Mon, Jul 12, 2021 Kimberley M. Jackson

Our business was and is processing and delivering mail correspondence, I hope we can find our way back to doing what our business structure is designed to do. We have always used all modes of transporting mail especially AIR transportation, to achieve delivery goals. Secondly we should go back to hiring disciplined personnel, (service men and women) that know how to follow orders and stay focused on task to completion. Lastly, managers should be persons whom has spent some time on workroom floor to learn how operations work or at least will read the SOPs for processing and delivering mail. Also, before all seasoned and dedicated employees retire, cross training is vital to keep our service to the public viable, we have spent the better part of twenty years making it up as we go because we refuse to do what truly works to achieve our premise. Thank you to all who are trying to regain our NEEDED institution to the people intact. We need managers that care more for integrity of mail processing and delivery than how much money the position pays. The jobs and positions in our service is labor intensive and structural and without all offices and plants following the same modeled plan we will fail; there is only one way to be productive and regain our service, one plan for all and all for one plan of operation and delivery. Thank you for allowing me to share my opinion.

Sat, Jul 10, 2021

With a Postmaster General that as I understand owns stock in competitor delivery companies, there appears to be an absolute conflict of interest case here.

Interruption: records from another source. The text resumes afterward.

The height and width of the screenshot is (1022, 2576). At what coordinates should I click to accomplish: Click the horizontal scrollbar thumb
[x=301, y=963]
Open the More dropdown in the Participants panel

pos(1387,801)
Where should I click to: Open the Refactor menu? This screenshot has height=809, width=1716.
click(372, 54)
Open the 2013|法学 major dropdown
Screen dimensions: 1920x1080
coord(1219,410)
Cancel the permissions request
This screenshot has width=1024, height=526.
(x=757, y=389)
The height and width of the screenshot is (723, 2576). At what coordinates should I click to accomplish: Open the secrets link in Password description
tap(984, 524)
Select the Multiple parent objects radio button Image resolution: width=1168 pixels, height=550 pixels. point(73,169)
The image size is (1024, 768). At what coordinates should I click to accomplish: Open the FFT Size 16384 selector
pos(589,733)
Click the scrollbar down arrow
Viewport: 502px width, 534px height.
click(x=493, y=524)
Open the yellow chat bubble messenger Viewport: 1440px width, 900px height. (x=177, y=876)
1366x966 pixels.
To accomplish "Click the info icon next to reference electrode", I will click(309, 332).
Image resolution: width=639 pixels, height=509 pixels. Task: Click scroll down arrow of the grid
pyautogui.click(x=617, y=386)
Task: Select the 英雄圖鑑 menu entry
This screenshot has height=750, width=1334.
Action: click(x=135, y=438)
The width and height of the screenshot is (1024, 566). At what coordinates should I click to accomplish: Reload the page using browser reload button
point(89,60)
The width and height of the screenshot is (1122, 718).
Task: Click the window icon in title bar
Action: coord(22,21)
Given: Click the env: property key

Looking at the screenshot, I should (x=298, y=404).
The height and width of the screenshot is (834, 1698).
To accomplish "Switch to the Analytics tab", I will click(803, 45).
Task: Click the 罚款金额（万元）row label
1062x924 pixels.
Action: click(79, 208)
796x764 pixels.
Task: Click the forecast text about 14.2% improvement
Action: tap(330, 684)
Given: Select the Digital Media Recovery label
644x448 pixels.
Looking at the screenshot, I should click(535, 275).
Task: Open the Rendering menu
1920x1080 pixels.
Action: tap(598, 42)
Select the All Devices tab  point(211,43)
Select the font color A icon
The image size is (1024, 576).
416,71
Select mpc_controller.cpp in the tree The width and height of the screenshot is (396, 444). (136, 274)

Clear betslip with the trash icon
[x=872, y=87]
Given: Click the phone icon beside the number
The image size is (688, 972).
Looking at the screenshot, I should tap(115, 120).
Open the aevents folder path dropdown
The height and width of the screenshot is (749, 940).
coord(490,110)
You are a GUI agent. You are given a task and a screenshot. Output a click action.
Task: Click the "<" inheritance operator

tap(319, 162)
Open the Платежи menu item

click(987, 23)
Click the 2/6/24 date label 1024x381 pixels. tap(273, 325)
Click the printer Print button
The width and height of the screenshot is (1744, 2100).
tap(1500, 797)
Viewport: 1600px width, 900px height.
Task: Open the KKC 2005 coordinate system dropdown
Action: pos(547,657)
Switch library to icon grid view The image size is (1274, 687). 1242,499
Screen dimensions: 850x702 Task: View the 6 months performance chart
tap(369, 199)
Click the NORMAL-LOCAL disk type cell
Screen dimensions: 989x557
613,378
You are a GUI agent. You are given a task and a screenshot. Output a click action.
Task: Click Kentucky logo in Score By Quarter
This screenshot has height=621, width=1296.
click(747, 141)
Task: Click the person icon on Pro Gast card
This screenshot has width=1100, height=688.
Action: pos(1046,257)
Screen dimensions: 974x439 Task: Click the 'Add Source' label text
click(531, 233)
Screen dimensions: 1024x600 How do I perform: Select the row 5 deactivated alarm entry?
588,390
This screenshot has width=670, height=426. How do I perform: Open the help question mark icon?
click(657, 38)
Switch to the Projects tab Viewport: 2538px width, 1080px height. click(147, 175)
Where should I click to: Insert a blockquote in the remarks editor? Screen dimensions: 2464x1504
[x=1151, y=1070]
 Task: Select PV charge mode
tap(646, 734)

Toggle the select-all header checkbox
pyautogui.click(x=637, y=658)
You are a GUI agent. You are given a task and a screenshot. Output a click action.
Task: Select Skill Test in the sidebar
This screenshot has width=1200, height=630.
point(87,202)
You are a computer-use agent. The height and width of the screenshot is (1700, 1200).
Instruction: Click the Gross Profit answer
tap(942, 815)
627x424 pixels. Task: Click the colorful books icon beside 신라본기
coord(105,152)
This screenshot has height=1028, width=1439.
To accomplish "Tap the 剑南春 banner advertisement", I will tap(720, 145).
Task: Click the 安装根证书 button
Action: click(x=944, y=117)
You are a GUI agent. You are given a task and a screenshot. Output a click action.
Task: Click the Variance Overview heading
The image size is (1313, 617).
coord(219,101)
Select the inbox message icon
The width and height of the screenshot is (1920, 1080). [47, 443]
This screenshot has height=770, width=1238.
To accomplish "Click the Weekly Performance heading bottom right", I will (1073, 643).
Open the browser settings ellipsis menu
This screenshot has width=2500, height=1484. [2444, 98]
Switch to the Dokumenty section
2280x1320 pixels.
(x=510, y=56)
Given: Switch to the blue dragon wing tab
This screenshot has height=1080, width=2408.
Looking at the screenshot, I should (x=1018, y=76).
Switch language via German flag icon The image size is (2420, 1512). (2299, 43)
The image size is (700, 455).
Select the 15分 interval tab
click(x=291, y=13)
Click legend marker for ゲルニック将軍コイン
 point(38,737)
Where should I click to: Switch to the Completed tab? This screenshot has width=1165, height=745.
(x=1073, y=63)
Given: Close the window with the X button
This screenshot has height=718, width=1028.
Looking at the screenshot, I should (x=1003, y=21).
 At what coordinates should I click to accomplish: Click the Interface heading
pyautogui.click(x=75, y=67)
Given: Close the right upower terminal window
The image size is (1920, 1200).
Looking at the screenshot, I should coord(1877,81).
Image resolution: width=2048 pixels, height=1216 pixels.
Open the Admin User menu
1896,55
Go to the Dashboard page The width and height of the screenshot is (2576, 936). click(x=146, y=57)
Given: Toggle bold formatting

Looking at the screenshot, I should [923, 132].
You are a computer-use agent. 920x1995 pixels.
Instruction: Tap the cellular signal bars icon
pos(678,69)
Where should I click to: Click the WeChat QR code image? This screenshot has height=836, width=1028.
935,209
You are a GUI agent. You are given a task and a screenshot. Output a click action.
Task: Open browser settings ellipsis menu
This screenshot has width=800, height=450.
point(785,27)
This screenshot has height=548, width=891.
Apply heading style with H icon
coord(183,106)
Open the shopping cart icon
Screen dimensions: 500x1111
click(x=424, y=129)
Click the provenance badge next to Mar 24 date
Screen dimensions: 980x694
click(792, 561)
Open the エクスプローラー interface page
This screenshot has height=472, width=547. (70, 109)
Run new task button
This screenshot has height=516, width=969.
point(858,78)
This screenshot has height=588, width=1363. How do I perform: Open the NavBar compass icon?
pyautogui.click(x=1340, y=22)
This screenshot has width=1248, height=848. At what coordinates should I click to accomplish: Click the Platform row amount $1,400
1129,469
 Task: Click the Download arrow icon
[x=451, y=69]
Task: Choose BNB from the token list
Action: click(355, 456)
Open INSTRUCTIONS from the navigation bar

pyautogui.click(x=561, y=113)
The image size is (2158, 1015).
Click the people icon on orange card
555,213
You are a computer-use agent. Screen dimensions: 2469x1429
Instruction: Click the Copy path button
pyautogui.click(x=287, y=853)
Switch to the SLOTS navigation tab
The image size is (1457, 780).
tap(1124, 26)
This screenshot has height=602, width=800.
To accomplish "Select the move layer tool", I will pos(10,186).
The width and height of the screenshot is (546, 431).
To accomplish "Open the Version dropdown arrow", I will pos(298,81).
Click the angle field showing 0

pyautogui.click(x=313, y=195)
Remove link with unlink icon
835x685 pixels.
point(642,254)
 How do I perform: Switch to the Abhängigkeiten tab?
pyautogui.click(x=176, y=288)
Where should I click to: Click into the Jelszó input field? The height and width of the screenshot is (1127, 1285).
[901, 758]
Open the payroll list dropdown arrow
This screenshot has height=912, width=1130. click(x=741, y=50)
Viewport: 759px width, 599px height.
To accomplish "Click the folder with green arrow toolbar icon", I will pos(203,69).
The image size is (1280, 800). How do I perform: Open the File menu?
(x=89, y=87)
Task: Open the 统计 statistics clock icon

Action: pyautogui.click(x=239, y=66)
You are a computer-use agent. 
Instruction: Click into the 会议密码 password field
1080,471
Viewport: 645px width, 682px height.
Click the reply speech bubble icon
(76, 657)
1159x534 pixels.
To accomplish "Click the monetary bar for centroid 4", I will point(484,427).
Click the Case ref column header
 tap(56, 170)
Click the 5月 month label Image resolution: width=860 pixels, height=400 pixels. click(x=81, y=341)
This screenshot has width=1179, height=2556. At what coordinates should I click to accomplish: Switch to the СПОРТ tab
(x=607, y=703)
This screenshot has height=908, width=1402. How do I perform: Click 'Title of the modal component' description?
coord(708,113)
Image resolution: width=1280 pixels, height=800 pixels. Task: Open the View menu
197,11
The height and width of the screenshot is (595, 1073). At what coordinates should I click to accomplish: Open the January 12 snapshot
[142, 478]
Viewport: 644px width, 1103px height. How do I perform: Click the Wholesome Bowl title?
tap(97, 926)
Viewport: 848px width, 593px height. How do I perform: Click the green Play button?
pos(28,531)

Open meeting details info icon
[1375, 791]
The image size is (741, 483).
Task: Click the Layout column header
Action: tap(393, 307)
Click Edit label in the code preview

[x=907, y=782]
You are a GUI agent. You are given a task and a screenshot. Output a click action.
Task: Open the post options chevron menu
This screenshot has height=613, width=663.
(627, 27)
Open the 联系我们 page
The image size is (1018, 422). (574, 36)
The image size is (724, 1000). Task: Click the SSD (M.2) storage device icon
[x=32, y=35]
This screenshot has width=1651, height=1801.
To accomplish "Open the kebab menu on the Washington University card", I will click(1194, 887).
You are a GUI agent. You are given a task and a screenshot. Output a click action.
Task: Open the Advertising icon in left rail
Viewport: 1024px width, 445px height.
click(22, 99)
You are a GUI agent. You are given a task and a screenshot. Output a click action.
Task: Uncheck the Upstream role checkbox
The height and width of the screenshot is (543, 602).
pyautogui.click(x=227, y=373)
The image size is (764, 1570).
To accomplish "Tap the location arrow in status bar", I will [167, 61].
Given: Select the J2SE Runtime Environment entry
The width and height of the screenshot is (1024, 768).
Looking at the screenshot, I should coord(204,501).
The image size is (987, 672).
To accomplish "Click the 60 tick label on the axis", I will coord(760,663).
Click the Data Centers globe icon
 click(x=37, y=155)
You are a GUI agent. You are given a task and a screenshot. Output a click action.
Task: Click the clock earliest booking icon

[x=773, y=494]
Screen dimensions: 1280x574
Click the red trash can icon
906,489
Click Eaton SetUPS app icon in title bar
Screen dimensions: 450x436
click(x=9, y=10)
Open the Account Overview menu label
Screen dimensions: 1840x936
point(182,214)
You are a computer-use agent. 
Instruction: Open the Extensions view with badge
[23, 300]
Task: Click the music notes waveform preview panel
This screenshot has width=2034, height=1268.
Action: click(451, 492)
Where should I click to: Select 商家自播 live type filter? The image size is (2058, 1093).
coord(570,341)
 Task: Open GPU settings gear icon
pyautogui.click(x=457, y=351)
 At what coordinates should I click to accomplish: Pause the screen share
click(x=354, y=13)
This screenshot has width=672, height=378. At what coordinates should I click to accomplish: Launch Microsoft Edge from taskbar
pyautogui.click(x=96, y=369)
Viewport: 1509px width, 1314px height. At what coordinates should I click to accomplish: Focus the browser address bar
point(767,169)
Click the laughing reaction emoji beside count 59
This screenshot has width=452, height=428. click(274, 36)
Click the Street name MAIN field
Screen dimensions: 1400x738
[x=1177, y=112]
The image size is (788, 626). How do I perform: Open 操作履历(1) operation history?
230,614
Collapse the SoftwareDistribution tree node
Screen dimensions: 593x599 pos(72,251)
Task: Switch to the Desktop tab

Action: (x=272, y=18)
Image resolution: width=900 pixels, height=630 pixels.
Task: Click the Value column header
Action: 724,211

Sat, Jul 10, 2021 Ronald Ca

When UPS began expanding its delivery area in the late '50s. early '60s, Post Office management was happy to essentially abandon Parcel Post and thereafter concentrate on its money maker - letter mail. Then, as now, management was unaware that the world might change. The world did just that. Letter mail is no longer necessary for much of our communications. Ever since President Nixon created USPS, mail delivery has gotten increasingly unreliable and expensive. Now, management is trying to recapture parcel delivery services. Heaven help the American consumer if they succeed.